THE TASK: Could you revise the records below so that every "Identify the location of" becomes "Find the position of", with nothing else changed?
[[ RECORDS FOR THIS EXERCISE, beginning ]]
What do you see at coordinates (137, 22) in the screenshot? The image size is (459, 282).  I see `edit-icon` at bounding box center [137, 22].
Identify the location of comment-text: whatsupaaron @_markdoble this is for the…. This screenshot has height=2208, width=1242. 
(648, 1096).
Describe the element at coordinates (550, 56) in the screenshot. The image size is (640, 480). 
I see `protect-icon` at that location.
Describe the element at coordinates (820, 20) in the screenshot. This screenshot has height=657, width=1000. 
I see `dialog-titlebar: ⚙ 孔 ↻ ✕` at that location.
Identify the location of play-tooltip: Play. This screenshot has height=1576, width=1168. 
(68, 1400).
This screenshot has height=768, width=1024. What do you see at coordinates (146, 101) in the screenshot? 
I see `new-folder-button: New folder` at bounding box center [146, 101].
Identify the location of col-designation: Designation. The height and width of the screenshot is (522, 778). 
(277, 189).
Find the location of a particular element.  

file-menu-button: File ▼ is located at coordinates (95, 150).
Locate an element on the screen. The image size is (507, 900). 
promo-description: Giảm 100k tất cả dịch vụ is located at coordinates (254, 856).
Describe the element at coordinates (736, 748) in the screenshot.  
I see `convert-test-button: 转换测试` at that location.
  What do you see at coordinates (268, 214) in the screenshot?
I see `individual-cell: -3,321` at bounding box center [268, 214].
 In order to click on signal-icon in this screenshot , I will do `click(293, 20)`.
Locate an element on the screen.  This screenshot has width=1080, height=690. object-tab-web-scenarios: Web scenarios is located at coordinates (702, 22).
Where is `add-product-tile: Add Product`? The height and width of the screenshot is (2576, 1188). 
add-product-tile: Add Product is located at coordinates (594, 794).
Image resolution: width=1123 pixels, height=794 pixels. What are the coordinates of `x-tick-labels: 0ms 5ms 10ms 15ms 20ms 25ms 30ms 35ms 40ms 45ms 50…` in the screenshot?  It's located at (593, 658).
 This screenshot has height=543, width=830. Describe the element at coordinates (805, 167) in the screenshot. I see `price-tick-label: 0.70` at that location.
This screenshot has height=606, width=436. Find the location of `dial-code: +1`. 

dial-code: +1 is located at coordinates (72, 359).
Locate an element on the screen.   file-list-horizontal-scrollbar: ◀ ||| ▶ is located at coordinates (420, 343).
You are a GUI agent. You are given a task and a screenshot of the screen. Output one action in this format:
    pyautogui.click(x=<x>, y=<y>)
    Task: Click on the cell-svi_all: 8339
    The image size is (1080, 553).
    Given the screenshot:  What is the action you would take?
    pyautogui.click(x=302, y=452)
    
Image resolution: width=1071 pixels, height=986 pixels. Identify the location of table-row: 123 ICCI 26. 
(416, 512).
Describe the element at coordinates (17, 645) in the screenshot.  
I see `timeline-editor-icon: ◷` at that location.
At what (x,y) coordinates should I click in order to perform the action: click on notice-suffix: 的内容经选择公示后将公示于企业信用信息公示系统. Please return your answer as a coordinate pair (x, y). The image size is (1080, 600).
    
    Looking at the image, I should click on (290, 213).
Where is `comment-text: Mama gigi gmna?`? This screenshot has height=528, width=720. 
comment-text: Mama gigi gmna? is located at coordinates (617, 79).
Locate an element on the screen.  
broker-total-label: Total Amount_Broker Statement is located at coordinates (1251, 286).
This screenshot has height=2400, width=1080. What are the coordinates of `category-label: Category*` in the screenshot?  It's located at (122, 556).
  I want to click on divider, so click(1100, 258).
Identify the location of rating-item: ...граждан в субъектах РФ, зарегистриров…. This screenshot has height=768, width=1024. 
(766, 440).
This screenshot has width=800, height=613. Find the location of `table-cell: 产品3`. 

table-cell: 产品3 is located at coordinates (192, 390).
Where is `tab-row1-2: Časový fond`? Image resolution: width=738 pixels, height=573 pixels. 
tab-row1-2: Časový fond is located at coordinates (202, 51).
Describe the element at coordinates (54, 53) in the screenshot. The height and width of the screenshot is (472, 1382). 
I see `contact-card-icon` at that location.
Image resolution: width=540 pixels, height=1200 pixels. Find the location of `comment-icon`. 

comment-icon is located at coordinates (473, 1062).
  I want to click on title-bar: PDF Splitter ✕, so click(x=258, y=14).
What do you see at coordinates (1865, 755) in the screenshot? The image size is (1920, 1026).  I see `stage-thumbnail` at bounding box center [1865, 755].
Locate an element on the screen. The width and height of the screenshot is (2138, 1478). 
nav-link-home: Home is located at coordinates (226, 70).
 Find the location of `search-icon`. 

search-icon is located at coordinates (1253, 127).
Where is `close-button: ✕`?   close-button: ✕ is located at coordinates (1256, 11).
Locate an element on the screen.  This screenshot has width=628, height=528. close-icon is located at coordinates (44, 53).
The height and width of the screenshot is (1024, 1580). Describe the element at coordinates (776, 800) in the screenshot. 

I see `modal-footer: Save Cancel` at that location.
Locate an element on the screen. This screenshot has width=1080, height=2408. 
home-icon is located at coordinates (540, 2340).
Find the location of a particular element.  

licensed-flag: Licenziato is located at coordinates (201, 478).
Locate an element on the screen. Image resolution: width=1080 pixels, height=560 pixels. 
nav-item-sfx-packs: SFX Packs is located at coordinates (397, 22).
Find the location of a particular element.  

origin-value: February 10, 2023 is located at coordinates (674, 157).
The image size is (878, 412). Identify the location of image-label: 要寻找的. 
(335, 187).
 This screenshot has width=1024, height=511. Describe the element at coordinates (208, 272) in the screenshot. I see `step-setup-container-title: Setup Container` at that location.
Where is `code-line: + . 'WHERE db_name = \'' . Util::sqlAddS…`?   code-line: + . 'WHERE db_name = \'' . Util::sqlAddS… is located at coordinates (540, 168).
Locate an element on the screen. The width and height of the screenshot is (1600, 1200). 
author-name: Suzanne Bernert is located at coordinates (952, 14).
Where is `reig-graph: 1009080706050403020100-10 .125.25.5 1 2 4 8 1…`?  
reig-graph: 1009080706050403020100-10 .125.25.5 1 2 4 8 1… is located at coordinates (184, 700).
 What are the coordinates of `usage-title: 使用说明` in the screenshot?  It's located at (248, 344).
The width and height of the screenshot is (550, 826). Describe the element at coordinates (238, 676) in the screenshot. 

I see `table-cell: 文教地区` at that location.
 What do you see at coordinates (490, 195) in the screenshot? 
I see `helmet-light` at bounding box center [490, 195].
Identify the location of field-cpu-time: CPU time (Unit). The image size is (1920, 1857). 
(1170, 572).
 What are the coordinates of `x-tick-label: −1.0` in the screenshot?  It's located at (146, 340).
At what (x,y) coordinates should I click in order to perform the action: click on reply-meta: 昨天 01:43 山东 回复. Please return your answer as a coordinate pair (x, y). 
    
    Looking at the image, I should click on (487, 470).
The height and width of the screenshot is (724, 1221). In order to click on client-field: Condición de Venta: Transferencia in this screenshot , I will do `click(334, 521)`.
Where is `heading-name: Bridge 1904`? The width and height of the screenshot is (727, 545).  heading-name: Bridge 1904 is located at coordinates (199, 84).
[[ RECORDS FOR THIS EXERCISE, end ]]
RESULT FOR THIS TASK:
What do you see at coordinates (137, 22) in the screenshot? The image size is (459, 282).  I see `edit-icon` at bounding box center [137, 22].
Find the position of comment-text: whatsupaaron @_markdoble this is for the…. This screenshot has height=2208, width=1242. 
(648, 1096).
Describe the element at coordinates (550, 56) in the screenshot. The image size is (640, 480). 
I see `protect-icon` at that location.
Describe the element at coordinates (820, 20) in the screenshot. This screenshot has height=657, width=1000. 
I see `dialog-titlebar: ⚙ 孔 ↻ ✕` at that location.
Find the position of play-tooltip: Play. This screenshot has height=1576, width=1168. 
(68, 1400).
This screenshot has height=768, width=1024. What do you see at coordinates (146, 101) in the screenshot? 
I see `new-folder-button: New folder` at bounding box center [146, 101].
Find the position of col-designation: Designation. The height and width of the screenshot is (522, 778). 
(277, 189).
Find the location of a particular element.  

file-menu-button: File ▼ is located at coordinates (95, 150).
Locate an element on the screen. The image size is (507, 900). 
promo-description: Giảm 100k tất cả dịch vụ is located at coordinates (254, 856).
Describe the element at coordinates (736, 748) in the screenshot.  
I see `convert-test-button: 转换测试` at that location.
  What do you see at coordinates (268, 214) in the screenshot?
I see `individual-cell: -3,321` at bounding box center [268, 214].
 In order to click on signal-icon in this screenshot , I will do `click(293, 20)`.
Locate an element on the screen.  This screenshot has width=1080, height=690. object-tab-web-scenarios: Web scenarios is located at coordinates (702, 22).
Where is `add-product-tile: Add Product`? The height and width of the screenshot is (2576, 1188). 
add-product-tile: Add Product is located at coordinates (594, 794).
Image resolution: width=1123 pixels, height=794 pixels. What are the coordinates of `x-tick-labels: 0ms 5ms 10ms 15ms 20ms 25ms 30ms 35ms 40ms 45ms 50…` in the screenshot?  It's located at (593, 658).
 This screenshot has height=543, width=830. Describe the element at coordinates (805, 167) in the screenshot. I see `price-tick-label: 0.70` at that location.
This screenshot has height=606, width=436. Find the location of `dial-code: +1`. 

dial-code: +1 is located at coordinates (72, 359).
Locate an element on the screen.   file-list-horizontal-scrollbar: ◀ ||| ▶ is located at coordinates (420, 343).
You are a GUI agent. You are given a task and a screenshot of the screen. Output one action in this format:
    pyautogui.click(x=<x>, y=<y>)
    Task: Click on the cell-svi_all: 8339
    The image size is (1080, 553).
    Given the screenshot:  What is the action you would take?
    pyautogui.click(x=302, y=452)
    
Image resolution: width=1071 pixels, height=986 pixels. Find the position of table-row: 123 ICCI 26. 
(416, 512).
Describe the element at coordinates (17, 645) in the screenshot.  
I see `timeline-editor-icon: ◷` at that location.
At what (x,y) coordinates should I click in order to perform the action: click on notice-suffix: 的内容经选择公示后将公示于企业信用信息公示系统. Please return your answer as a coordinate pair (x, y). The image size is (1080, 600).
    
    Looking at the image, I should click on (290, 213).
Where is `comment-text: Mama gigi gmna?`? This screenshot has height=528, width=720. 
comment-text: Mama gigi gmna? is located at coordinates (617, 79).
Locate an element on the screen.  
broker-total-label: Total Amount_Broker Statement is located at coordinates (1251, 286).
This screenshot has height=2400, width=1080. What are the coordinates of `category-label: Category*` in the screenshot?  It's located at (122, 556).
  I want to click on divider, so click(1100, 258).
Find the position of rating-item: ...граждан в субъектах РФ, зарегистриров…. This screenshot has height=768, width=1024. 
(766, 440).
This screenshot has width=800, height=613. Find the location of `table-cell: 产品3`. 

table-cell: 产品3 is located at coordinates (192, 390).
Where is `tab-row1-2: Časový fond`? Image resolution: width=738 pixels, height=573 pixels. 
tab-row1-2: Časový fond is located at coordinates (202, 51).
Describe the element at coordinates (54, 53) in the screenshot. The height and width of the screenshot is (472, 1382). 
I see `contact-card-icon` at that location.
Image resolution: width=540 pixels, height=1200 pixels. Find the location of `comment-icon`. 

comment-icon is located at coordinates (473, 1062).
  I want to click on title-bar: PDF Splitter ✕, so click(x=258, y=14).
What do you see at coordinates (1865, 755) in the screenshot? The image size is (1920, 1026).  I see `stage-thumbnail` at bounding box center [1865, 755].
Locate an element on the screen. The width and height of the screenshot is (2138, 1478). 
nav-link-home: Home is located at coordinates (226, 70).
 Find the location of `search-icon`. 

search-icon is located at coordinates (1253, 127).
Where is `close-button: ✕`?   close-button: ✕ is located at coordinates (1256, 11).
Locate an element on the screen.  This screenshot has width=628, height=528. close-icon is located at coordinates (44, 53).
The height and width of the screenshot is (1024, 1580). Describe the element at coordinates (776, 800) in the screenshot. 

I see `modal-footer: Save Cancel` at that location.
Locate an element on the screen. This screenshot has width=1080, height=2408. 
home-icon is located at coordinates (540, 2340).
Find the location of a particular element.  

licensed-flag: Licenziato is located at coordinates (201, 478).
Locate an element on the screen. Image resolution: width=1080 pixels, height=560 pixels. 
nav-item-sfx-packs: SFX Packs is located at coordinates (397, 22).
Find the location of a particular element.  

origin-value: February 10, 2023 is located at coordinates (674, 157).
The image size is (878, 412). Find the position of image-label: 要寻找的. 
(335, 187).
 This screenshot has width=1024, height=511. Describe the element at coordinates (208, 272) in the screenshot. I see `step-setup-container-title: Setup Container` at that location.
Where is `code-line: + . 'WHERE db_name = \'' . Util::sqlAddS…`?   code-line: + . 'WHERE db_name = \'' . Util::sqlAddS… is located at coordinates (540, 168).
Locate an element on the screen. The width and height of the screenshot is (1600, 1200). 
author-name: Suzanne Bernert is located at coordinates (952, 14).
Where is `reig-graph: 1009080706050403020100-10 .125.25.5 1 2 4 8 1…`?  
reig-graph: 1009080706050403020100-10 .125.25.5 1 2 4 8 1… is located at coordinates (184, 700).
 What are the coordinates of `usage-title: 使用说明` in the screenshot?  It's located at (248, 344).
The width and height of the screenshot is (550, 826). Describe the element at coordinates (238, 676) in the screenshot. 

I see `table-cell: 文教地区` at that location.
 What do you see at coordinates (490, 195) in the screenshot? 
I see `helmet-light` at bounding box center [490, 195].
Find the position of field-cpu-time: CPU time (Unit). The image size is (1920, 1857). 
(1170, 572).
 What are the coordinates of `x-tick-label: −1.0` in the screenshot?  It's located at (146, 340).
At what (x,y) coordinates should I click in order to perform the action: click on reply-meta: 昨天 01:43 山东 回复. Please return your answer as a coordinate pair (x, y). 
    
    Looking at the image, I should click on (487, 470).
The height and width of the screenshot is (724, 1221). In order to click on client-field: Condición de Venta: Transferencia in this screenshot , I will do `click(334, 521)`.
Where is `heading-name: Bridge 1904`? The width and height of the screenshot is (727, 545).  heading-name: Bridge 1904 is located at coordinates (199, 84).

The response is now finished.